For 2 decimal places of pi, need ~10,000 samples.
For 4 decimal places, need ~100,000,000 samples.
"""
inside = 0
for _ in range(num_samples):
x = random.random()
y = random.random()
if x * x + y * y <= 1.0:
inside += 1
pi_estimate = 4.0 * inside / num_samples
return pi_estimate
# ---- VERIFICATION ----
random.seed(42)
pi_est = estimate_pi(100000)
assert abs(pi_est - math.pi) < 0.05, f"pi estimate {pi_est} too far from {math.pi}"
print(f"Pi estimate: {pi_est:.4f} (true: {math.pi:.4f})")
print("Test passed!")
Problem 2: Monte Carlo Option Pricing
Problem: Price a European call option using Monte Carlo simulation. Simulate stock price paths under geometric Brownian motion and compute the discounted expected payoff. This is the most important Monte Carlo application in quantitative finance.
import math
import random
# ---- CHALLENGE ----
def monte_carlo_call_price(S0, K, r, sigma, T, num_simulations):
"""Price a European call option using Monte Carlo.
S0: initial stock price, K: strike price, r: risk-free rate,
sigma: volatility, T: time to expiration (years).
"""
pass
# ---- SOLUTION ----
def _box_muller_single():
"""Generate a single standard normal sample."""
u1 = random.random()
u2 = random.random()
while u1 == 0:
u1 = random.random()
return math.sqrt(-2.0 * math.log(u1)) * math.cos(2.0 * math.pi * u2)
def monte_carlo_call_price(S0, K, r, sigma, T, num_simulations):
"""European call option pricing via Monte Carlo.
Under risk-neutral pricing, stock price at expiry follows:
S_T = S0 * exp((r - sigma^2/2) * T + sigma * sqrt(T) * Z)
where Z ~ N(0,1)
Call payoff = max(S_T - K, 0)
Option price = exp(-r*T) * E[payoff] (discounted expected payoff)
This is the foundation of ALL Monte Carlo pricing in quant finance.
"""
payoff_sum = 0.0
drift = (r - 0.5 * sigma ** 2) * T
vol_factor = sigma * math.sqrt(T)
discount = math.exp(-r * T)
for _ in range(num_simulations):
# Generate standard normal
z = _box_muller_single()
# Simulate terminal stock price (geometric Brownian motion)
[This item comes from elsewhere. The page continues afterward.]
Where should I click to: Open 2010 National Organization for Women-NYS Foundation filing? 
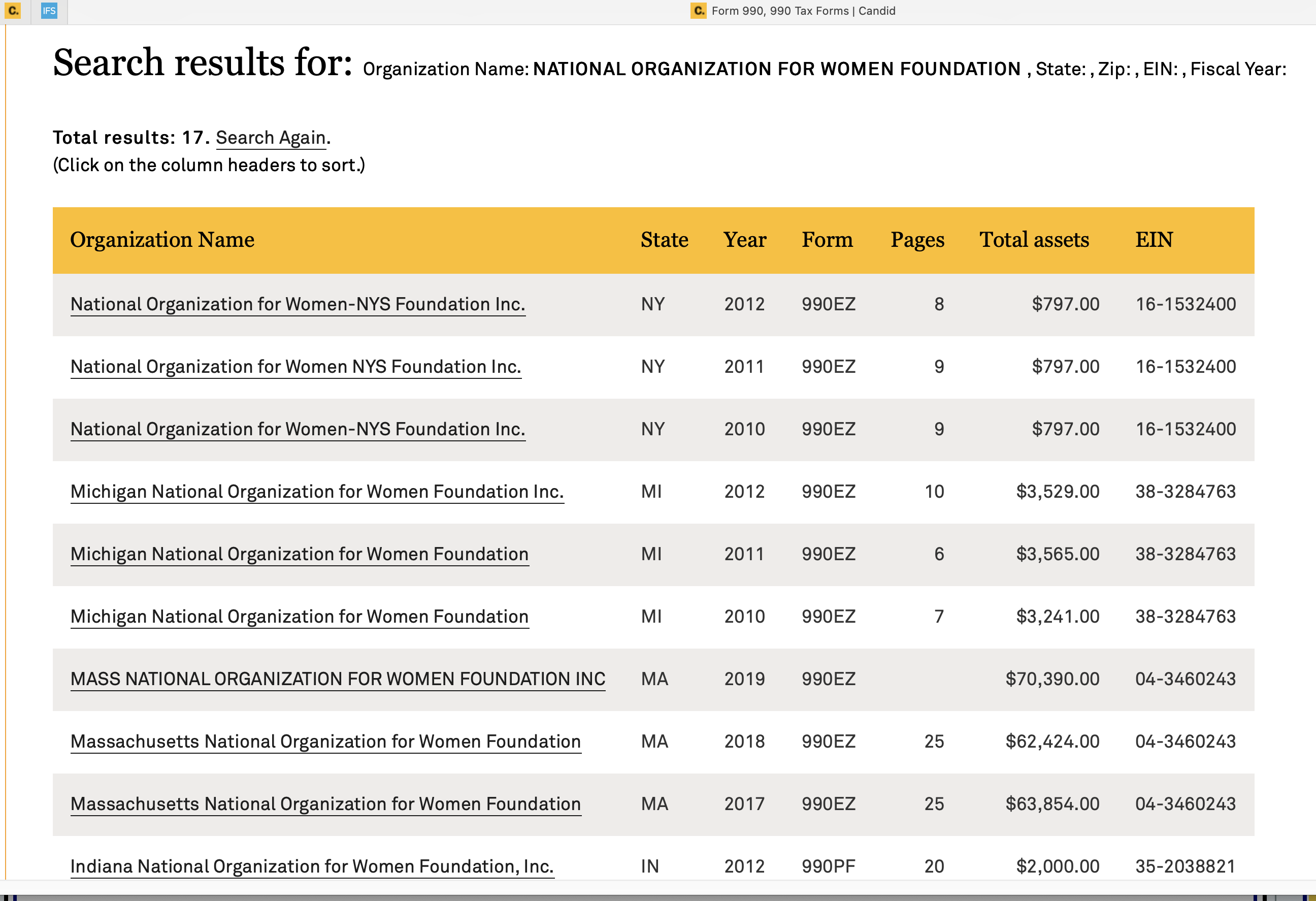[298, 429]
S_T = S0 * math.exp(drift + vol_factor * z)
# Call payoff
payoff = max(S_T - K, 0)
payoff_sum += payoff
# Discounted expected payoff
price = discount * (payoff_sum / num_simulations)
return price
def black_scholes_call(S0, K, r, sigma, T):
"""Closed-form Black-Scholes for verification.
C = S0 * N(d1) - K * exp(-rT) * N(d2)
d1 = (ln(S0/K) + (r + sigma^2/2) * T) / (sigma * sqrt(T))
d2 = d1 - sigma * sqrt(T)
"""
def _ncdf(x):
sign = 1 if x >= 0 else -1
ax = abs(x)
a1, a2, a3, a4, a5 = 0.254829592, -0.284496736, 1.421413741, -1.453152027, 1.061405429
p = 0.3275911
t = 1.0 / (1.0 + p * ax)
erf = 1.0 - (((((a5 * t + a4) * t) + a3) * t + a2) * t + a1) * t * math.exp(-ax * ax)
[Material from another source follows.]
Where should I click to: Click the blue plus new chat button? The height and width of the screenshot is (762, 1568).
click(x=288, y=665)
return 0.5 * (1 + sign * erf)
d1 = (math.log(S0 / K) + (r + 0.5 * sigma ** 2) * T) / (sigma * math.sqrt(T))
d2 = d1 - sigma * math.sqrt(T)
return S0 * _ncdf(d1) - K * math.exp(-r * T) * _ncdf(d2)
# ---- VERIFICATION ----
random.seed(42)
# Standard option parameters
S0 = 100 # stock price
K = 105 # strike price
r = 0.05 # 5% risk-free rate
sigma = 0.2 # 20% volatility
T = 1.0 # 1 year
mc_price = monte_carlo_call_price(S0, K, r, sigma, T, num_simulations=100000)
bs_price = black_scholes_call(S0, K, r, sigma, T)
print(f"Monte Carlo price: ${mc_price:.2f}")
print(f"Black-Scholes price: ${bs_price:.2f}")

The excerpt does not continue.